Linear Algebra Q (1 Viewer)

[zeebobDD]

 

[Carrotsticks]

A few Q's (don't want to give the answer straight to you).

1. Do you know what the definition of a subspace is and what the properties of a subspace are?

2. Do you know (geometrically) what S is representing? Hint: Think of Extension 2 Mathematics...

 

[zeebobDD]

Well i get 1. , i've done it by choosing two general equations as F(x) and G(x) which are both in space S

then using those proved axiom A1 and S1 , (f+g)(1)=f(1)+g(1)=0 and same way for the derivative, but i'm not sure if it's right or not

and i can't seem to figure out what this represents geometrically :S

 

[Carrotsticks]

Well i get 1. , i've done it by choosing two general equations as F(x) and G(x) which are both in space S

then using those proved axiom A1 and S1 , (f+g)(1)=f(1)+g(1)=0 and same way for the derivative, but i'm not sure if it's right or not

and i can't seem to figure out what this represents geometrically :S

Since P(1) = 0, it means P has a root at x=1. However, since P'(1) = 0 too, it means that the root at x=1 is a double root.

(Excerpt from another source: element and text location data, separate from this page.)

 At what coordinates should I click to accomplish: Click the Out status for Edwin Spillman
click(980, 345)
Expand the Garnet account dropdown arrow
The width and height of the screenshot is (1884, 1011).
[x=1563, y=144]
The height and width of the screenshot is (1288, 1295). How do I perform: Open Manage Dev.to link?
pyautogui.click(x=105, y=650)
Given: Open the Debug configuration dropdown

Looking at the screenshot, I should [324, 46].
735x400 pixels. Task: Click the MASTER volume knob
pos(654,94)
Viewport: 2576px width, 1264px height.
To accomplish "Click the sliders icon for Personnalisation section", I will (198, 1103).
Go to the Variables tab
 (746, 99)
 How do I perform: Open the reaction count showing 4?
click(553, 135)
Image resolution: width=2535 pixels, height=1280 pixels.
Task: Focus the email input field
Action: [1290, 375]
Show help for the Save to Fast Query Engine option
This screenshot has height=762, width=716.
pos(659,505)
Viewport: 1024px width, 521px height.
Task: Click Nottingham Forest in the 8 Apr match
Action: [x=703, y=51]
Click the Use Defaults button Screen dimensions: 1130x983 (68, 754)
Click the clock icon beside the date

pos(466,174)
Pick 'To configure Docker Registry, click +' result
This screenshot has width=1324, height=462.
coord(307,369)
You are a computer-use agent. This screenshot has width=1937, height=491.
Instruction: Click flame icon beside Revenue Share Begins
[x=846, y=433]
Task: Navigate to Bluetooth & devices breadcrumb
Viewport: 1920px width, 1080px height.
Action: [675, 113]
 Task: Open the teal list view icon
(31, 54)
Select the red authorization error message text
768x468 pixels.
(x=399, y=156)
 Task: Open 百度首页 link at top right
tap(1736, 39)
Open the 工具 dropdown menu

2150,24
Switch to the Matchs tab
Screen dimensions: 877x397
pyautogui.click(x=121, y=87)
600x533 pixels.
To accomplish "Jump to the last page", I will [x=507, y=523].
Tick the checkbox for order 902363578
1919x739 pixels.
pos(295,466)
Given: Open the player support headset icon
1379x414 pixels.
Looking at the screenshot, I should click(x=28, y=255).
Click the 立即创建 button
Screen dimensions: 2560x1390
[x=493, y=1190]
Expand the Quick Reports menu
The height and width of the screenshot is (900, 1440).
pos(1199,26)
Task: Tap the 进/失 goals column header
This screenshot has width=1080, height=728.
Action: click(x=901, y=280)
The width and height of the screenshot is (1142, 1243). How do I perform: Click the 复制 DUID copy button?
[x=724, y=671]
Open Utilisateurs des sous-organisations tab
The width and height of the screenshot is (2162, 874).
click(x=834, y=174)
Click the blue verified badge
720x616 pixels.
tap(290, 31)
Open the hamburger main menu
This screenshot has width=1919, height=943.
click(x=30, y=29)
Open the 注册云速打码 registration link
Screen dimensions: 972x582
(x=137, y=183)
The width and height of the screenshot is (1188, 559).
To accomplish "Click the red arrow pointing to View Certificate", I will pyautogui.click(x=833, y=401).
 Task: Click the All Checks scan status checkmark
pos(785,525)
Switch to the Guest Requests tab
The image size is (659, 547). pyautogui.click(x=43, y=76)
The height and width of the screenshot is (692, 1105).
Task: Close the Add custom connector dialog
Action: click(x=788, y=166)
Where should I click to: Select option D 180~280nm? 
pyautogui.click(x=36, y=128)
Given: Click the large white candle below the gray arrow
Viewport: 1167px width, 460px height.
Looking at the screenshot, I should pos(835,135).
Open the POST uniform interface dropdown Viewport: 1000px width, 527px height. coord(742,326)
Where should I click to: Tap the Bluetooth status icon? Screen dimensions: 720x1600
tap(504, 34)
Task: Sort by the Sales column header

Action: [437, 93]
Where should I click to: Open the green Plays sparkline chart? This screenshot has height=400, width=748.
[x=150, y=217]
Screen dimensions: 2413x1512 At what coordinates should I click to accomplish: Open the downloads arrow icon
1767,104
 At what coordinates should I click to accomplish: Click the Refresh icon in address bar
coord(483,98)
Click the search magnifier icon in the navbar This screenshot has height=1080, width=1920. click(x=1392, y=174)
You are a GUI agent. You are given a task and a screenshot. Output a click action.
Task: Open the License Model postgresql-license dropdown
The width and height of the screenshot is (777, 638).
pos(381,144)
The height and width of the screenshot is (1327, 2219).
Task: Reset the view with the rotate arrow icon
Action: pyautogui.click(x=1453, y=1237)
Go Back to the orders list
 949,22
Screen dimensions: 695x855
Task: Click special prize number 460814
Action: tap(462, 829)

So S is the set of all polynomials (of degree at most three) satisfying P(1)=0 and P'(1)=0. For a quadratic and cubic, this means it has a double root at x=1.

By A1 and S1, I presume you mean the addition and scalar properties respectively?

I'll give you the 'English translation' to make things a bit easier for you. Seems like you're having difficulty understand what the question is asking. You already know that to prove that S is a subspace of P_3, you have to prove 3 properties.

Addition: If you add any two such polynomials (satisfying the condition that P(1)=P'(1)=0), you should also have a polynomial that still satisfies that condition.

Scalar: If you multiply a polynomial in S by a scalar, it still satisfies the above condition.

Zero Vector: The zero vector (in this case the zero polynomial) is in S.

To prove S is a subspace of P_3, you need to show that S satisfies all these three properties. Give it a try now!

 

[zeebobDD]

Right got it, i've done the solution but my method uses two general cubic equations,ax^3+bx^2+cx+d.. etc

is this allowed?

 

[Carrotsticks]

Right got it, i've done the solution but my method uses two general cubic equations,ax^3+bx^2+cx+d.. etc

is this allowed?

Can I see your working? That doesn't seem right because the cubics you're dealing with are not general at all. They must satisfy P(1)=P'(1)=0 so they will be in the general form P(x)=(ax+b)*(x-1)^2

 

[zeebobDD]

Hmm alrite my equations must be wrong, i'll try it with your general form ones , post it tonight

 

[zeebobDD]

okay done it for S1 and A1, it satisfies the equation , how do i express that it's non empty formally, i can't just write it?

 

[seanieg89]

Well the zero polynomial is clearly in S, so it is non-empty.